Korea is now capable of marketing its own nuclear plant design to the world. Its order book for the construction of four advanced pressurised water reactors for the United Arab Emirates represents a contract worth more than $US20billion ($A20.2 billion).

Operation of these plants over the next 60 years is also worth about $A20.2billion.

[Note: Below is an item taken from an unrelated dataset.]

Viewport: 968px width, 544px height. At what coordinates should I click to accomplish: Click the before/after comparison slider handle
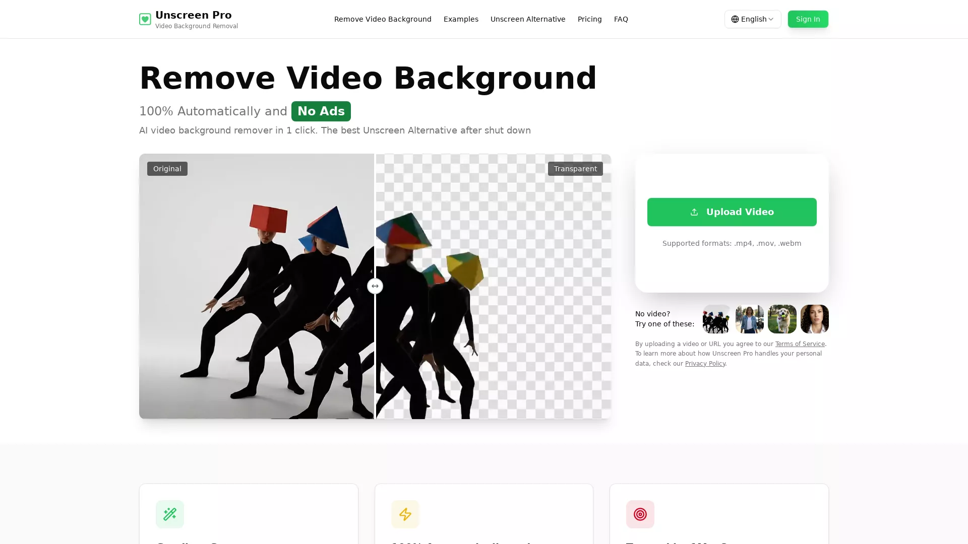(x=375, y=286)
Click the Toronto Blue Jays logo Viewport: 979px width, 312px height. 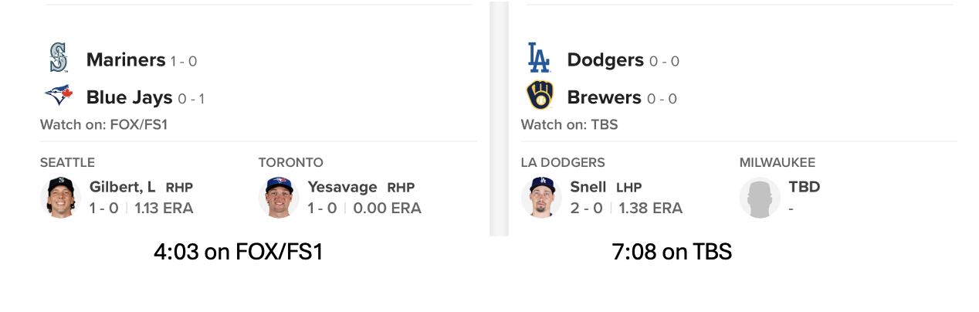58,97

By 2050, the Korea Electric Power Corporation expects to have contracts worth more than $A506 billion.

China now contributes almost a quarter of the world's CO2 emissions.

Its volume of emissions over the past 10 years is greater than that of Brazil, Germany, France, Canada, Spain, Britain, Australia and Italy combined. 

China's energy policy is based on a 74per cent dependence on coal in 2010. By 2030, it is planned to reduce this to 50per cent, mainly by use of nuclear power. This will mean increasing the present nuclear installed capacity of 9000MW electric to about 190,000MW(e). Australia, in a similar bondage to the hydrocarbon industry, must learn from China's vision. It should start by introducing at least 5000MW(e) of nuclear power by 2020 and adopt a fixed carbon tax of between $10 and $20 over the next decade. Only in this way can we meet our United Nations emission reduction obligations.

In India 20 nuclear power plants supply more than 5per cent of its electricity. Four more reactors are being built, and the energy policy seeks at least 20 more by 2030.

A 2008 nuclear cooperation agreement with the US raises the possibility of foreign involvement in projects to generate as much as 63,000MW(e) of nuclear power by 2030.

Vietnam has firm plans for 15,000MW(e) of nuclear power by 2030. Indonesia is budgeting $A8.09 billion for four plants totalling 6,000MW(e) by 2025. The Philippines plans to rehabilitate an established but mothballed plant of 620MW(e) at a cost of about $A1.09billion.

Thailand plans to build at least 4000MW(e) of nuclear power commencing in 2014. Malaysia, which now produces almost two- thirds of its electricity from natural gas, has budgeted $A7.08 billion to build a large nuclear power plant by 2023.

As Asia "goes nuclear"  the new years's challenge for the Australian Government's Climate Change Committee is to tackle the problem of global warming with sound technology and informed realism.

This means re-examining and rejecting the pseudo-scientific and political attraction of "clean coal" and the semantically seductive utopian appeal of the costly "renewables".

Above all it means that the Australian Government must soon accept and endorse a now globally proven principle that at the heart of any successful emissions abatement project is the deployment of safe, secure and cost-effective nuclear power.

In Australia's case, an 80per cent historical base-load energy reliance on fossil fuels and chemical combustion must be replaced by the superb nano-technology of nuclear fission.

Recent polling clearly indicates that support for nuclear power in the Australian community is growing dramatically. Support for the technology is also beginning to emerge from both sides of Federal Parliament and from the offices of state premiers. Australia, the home of the world's nuclear fuels, can no longer sustain an appalling clean energy policy which makes it the sole "nuclear denier" among the planet's top 25 economies.

Professor Leslie Kemeny, a consulting nuclear scientist and engineer, is the Australian foundation member of the International Nuclear Energy Academy.